• [Data under study]:

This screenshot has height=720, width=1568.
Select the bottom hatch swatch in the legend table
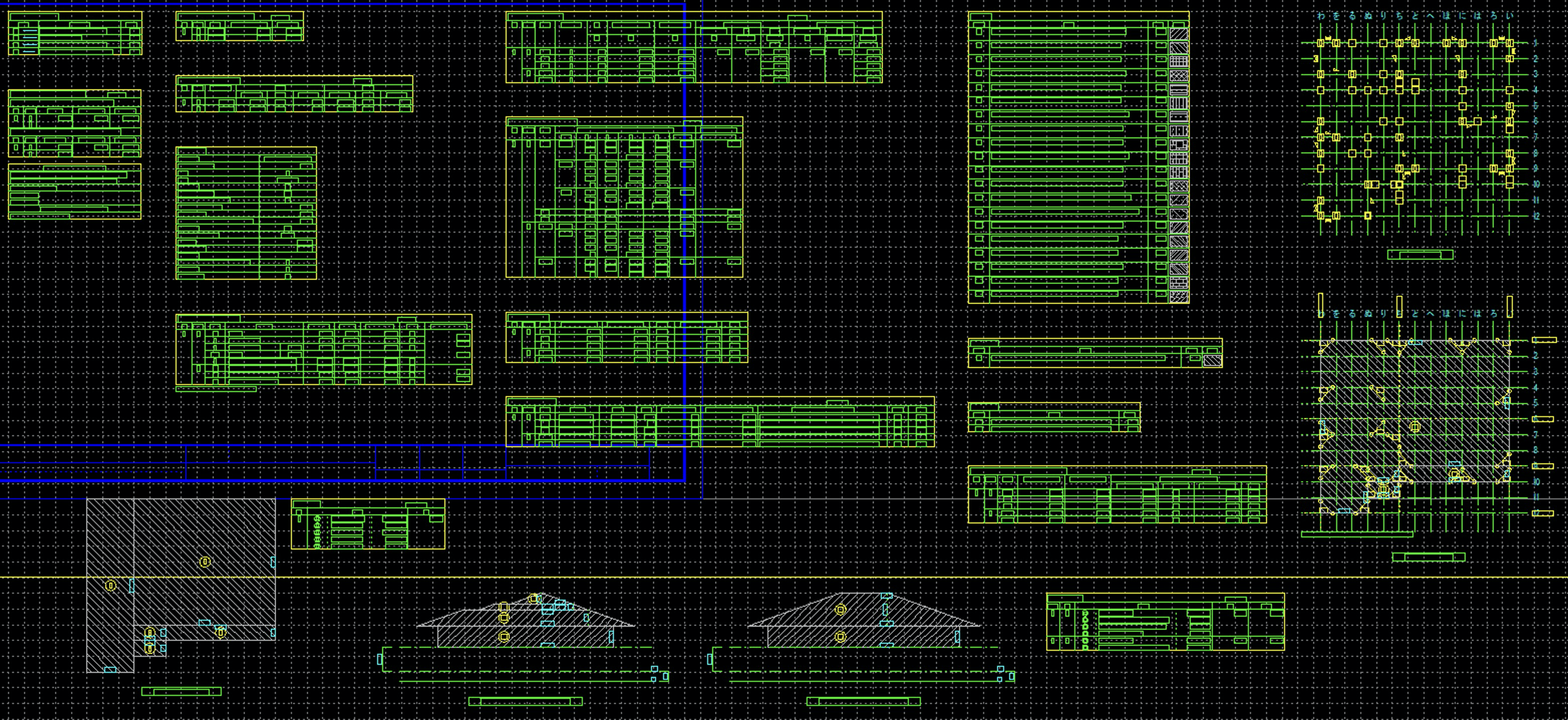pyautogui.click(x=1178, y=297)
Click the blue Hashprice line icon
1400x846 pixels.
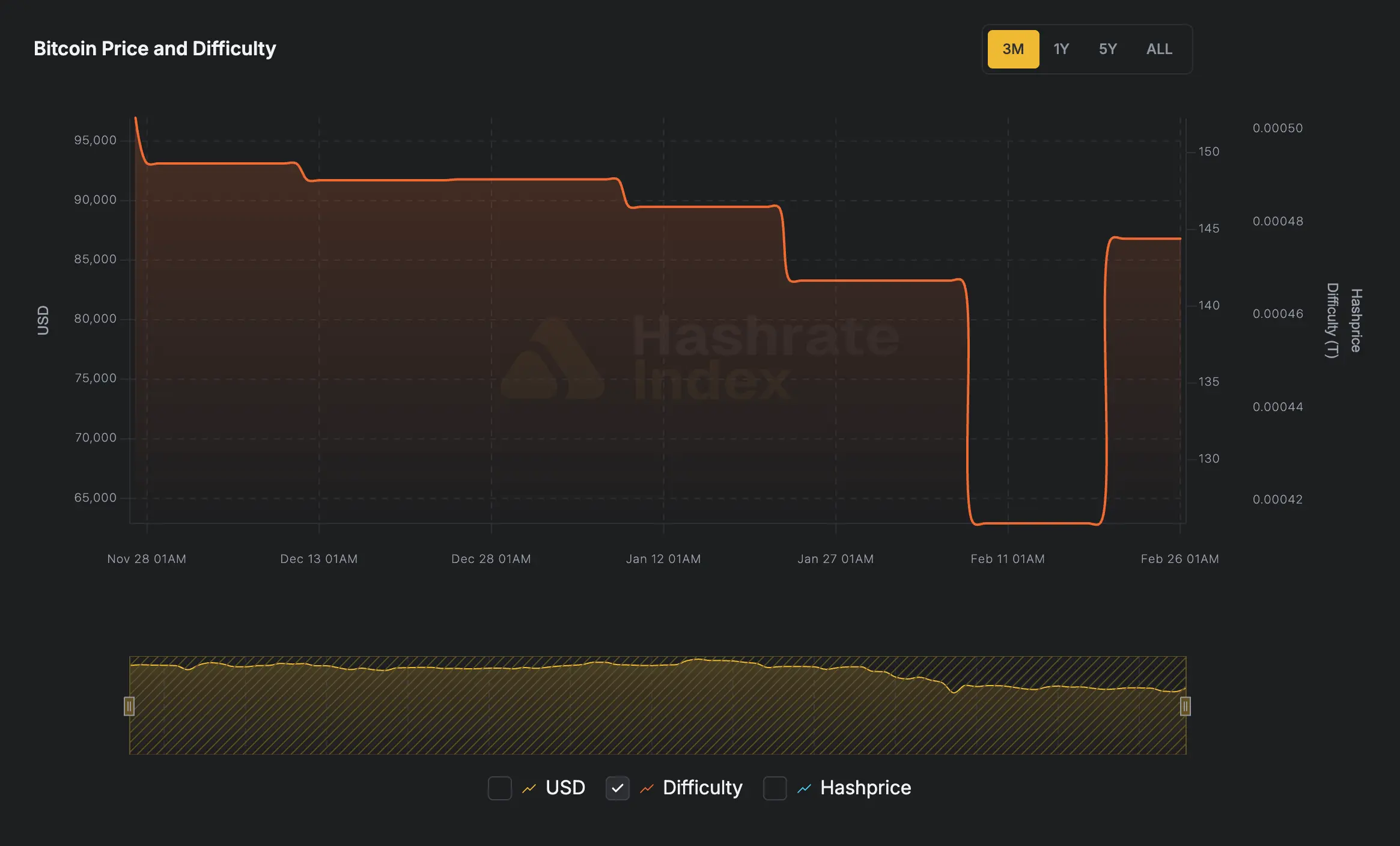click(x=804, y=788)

...

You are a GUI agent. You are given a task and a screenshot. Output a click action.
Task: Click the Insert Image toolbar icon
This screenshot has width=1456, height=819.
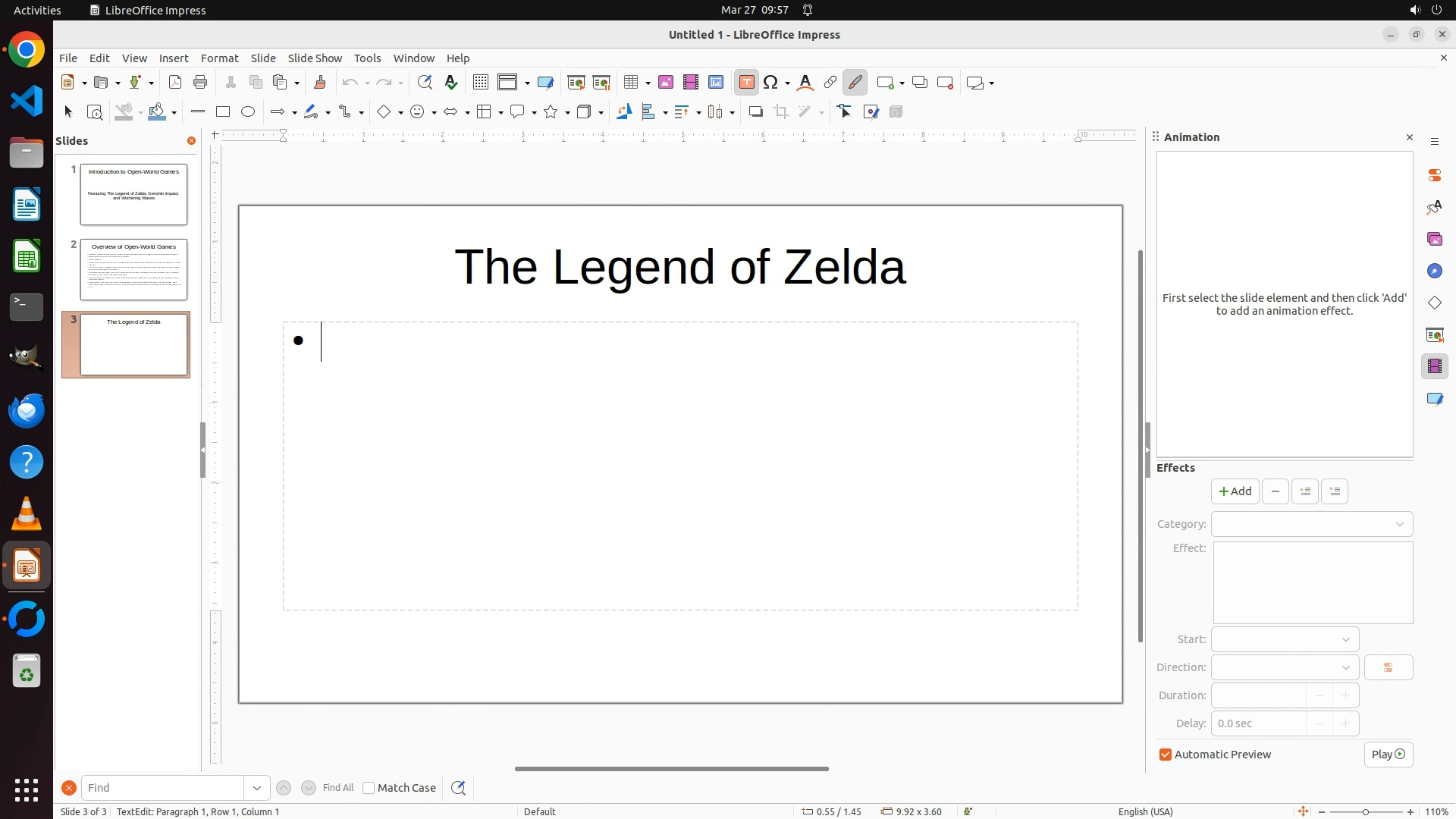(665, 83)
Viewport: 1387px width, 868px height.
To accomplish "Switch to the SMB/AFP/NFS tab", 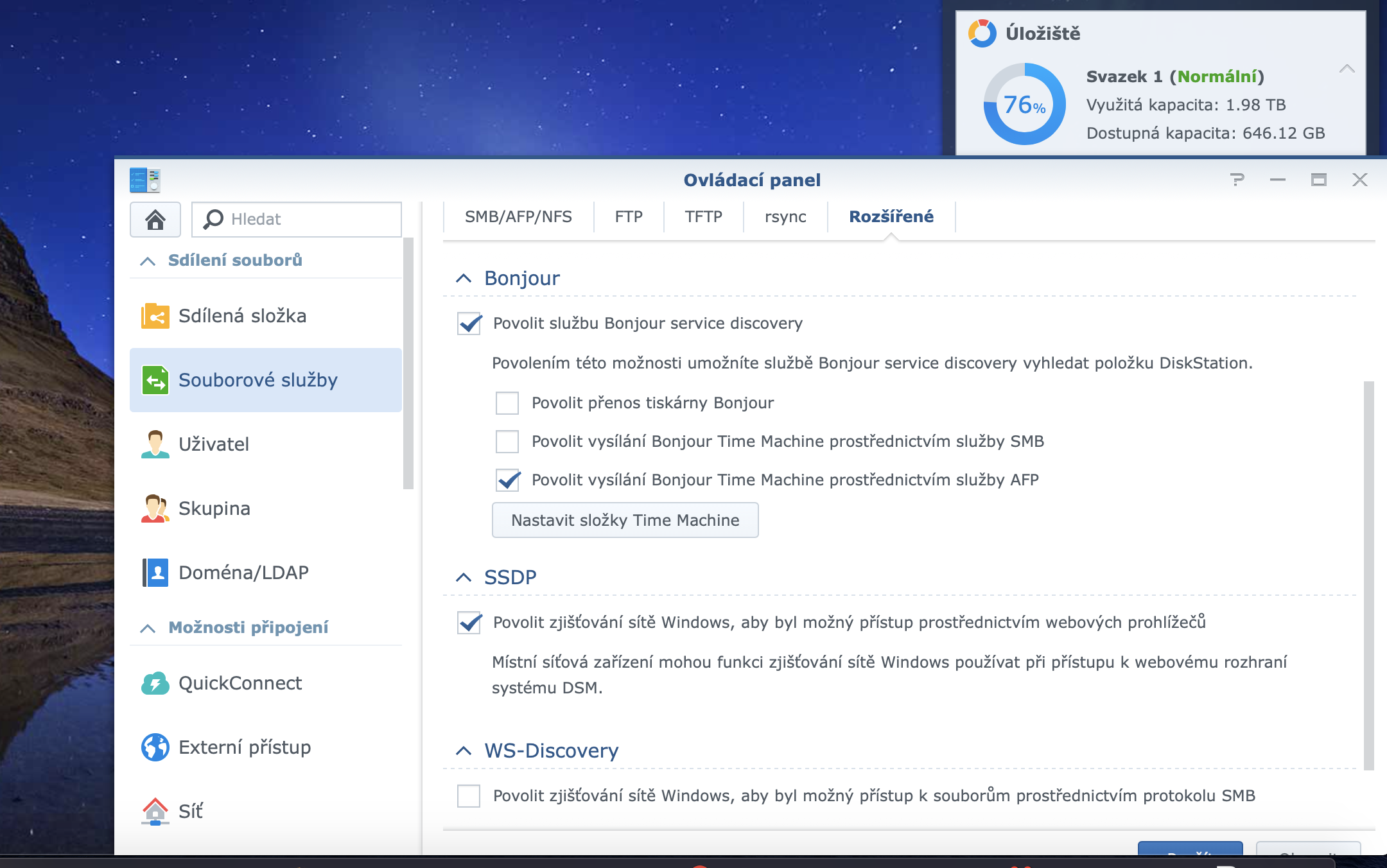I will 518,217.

• [Required work]: Please tally the lines of the material that contain the word "icon", then give the total alone.

• [Response below]: 2